▸ **Extracted information**:
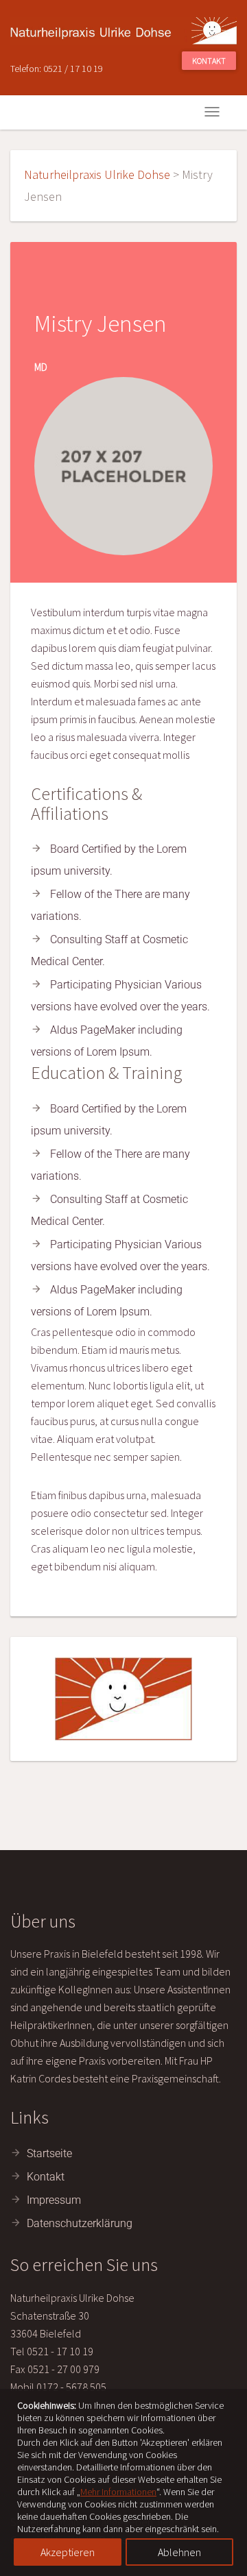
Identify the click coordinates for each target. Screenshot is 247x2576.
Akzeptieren (67, 2552)
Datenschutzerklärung (79, 2223)
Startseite (49, 2153)
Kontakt (209, 61)
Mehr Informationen (118, 2492)
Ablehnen (179, 2552)
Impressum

▸ **About this task**: To complete the exercise, return the listing above exactly and omit its pictures.

▸ **Answer to this task**:
Identify the click coordinates for each target. Screenshot is 247x2576.
Akzeptieren (67, 2552)
Datenschutzerklärung (79, 2223)
Startseite (49, 2153)
Kontakt (209, 61)
Mehr Informationen (118, 2492)
Ablehnen (179, 2552)
Impressum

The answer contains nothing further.